When the first movie ended, Lockley pulled out a box of brownie mix and an insulated pouch of other ingredients from her bag—because she was Lockley—then whipped them together in my kitchen and stuck them in the oven. She put on another movie to watch while we waited for them to bake.
Apparently, Collin liked brownies enough to overcome his dislike for me, because when Lockley brought the tray of brownies into the living room and set them on the coffee table with a stack of napkins, he followed.
He grabbed a napkin and a brownie and settled in the farthest possible seat from me, which happened to be my dad’s favorite recliner.
Lockley peddled more and more brownies at me, which I accepted more readily than the pizza.

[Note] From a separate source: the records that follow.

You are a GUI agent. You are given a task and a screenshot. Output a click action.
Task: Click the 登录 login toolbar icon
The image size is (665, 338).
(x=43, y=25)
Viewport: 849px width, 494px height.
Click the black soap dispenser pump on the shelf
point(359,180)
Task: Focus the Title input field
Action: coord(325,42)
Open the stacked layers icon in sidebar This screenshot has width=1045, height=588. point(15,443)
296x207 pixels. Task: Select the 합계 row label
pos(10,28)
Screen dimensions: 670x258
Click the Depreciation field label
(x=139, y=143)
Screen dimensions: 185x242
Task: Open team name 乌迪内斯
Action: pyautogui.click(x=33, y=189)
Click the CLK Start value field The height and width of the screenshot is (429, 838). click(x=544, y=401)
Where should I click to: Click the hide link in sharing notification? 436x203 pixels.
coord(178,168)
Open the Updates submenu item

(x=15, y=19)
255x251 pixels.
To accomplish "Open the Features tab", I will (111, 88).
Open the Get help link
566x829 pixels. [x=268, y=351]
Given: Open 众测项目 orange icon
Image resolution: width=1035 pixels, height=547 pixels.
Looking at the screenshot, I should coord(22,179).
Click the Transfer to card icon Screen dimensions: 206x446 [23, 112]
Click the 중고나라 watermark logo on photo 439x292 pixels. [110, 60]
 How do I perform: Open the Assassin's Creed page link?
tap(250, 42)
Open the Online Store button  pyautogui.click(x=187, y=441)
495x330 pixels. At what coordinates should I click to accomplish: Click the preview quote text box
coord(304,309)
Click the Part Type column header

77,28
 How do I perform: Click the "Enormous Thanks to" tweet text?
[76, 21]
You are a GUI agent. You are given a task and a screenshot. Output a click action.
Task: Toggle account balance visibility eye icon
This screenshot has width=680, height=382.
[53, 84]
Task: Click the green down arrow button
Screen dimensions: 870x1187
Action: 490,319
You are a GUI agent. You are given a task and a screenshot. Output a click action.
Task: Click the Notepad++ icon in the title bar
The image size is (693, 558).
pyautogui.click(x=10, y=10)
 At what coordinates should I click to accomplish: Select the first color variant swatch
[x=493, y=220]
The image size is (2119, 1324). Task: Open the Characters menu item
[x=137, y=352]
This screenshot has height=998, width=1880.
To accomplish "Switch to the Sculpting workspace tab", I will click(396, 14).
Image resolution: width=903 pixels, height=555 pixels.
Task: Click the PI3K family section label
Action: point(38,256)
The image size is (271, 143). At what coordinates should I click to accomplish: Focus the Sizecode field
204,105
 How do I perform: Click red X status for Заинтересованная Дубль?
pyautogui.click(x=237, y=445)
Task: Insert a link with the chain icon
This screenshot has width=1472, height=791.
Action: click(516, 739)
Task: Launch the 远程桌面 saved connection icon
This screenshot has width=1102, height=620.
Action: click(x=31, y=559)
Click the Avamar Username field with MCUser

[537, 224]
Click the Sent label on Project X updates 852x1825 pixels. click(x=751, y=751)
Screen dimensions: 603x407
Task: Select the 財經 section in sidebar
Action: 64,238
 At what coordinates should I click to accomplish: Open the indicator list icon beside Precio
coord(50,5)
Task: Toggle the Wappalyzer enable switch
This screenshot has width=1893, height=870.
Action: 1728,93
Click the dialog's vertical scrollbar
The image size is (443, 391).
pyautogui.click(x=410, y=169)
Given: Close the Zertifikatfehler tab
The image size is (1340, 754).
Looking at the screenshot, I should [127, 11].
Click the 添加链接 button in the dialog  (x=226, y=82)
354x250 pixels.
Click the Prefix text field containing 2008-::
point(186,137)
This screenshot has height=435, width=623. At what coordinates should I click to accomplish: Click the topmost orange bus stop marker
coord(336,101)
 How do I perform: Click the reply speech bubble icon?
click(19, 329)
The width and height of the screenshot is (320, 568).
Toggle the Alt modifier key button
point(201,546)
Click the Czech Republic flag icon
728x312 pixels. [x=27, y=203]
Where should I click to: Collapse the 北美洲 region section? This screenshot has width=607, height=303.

Collin ate his one brownie slowly, then sat there in silence, while I stared blankly at the movie only Lockley seemed to be watching. The one time I chanced a glance at Collin, he wasn’t even looking at the TV—he was scowling at his crumpled napkin.
It was close to midnight when my parents finally got home, and Lockley had recently dozed off in movie number three, which Collin and I were both pretending to watch—mostly because I didn’t feel like going upstairs alone.
When I heard my parents’ keys turning in the front lock, I practically ran to the door to meet them.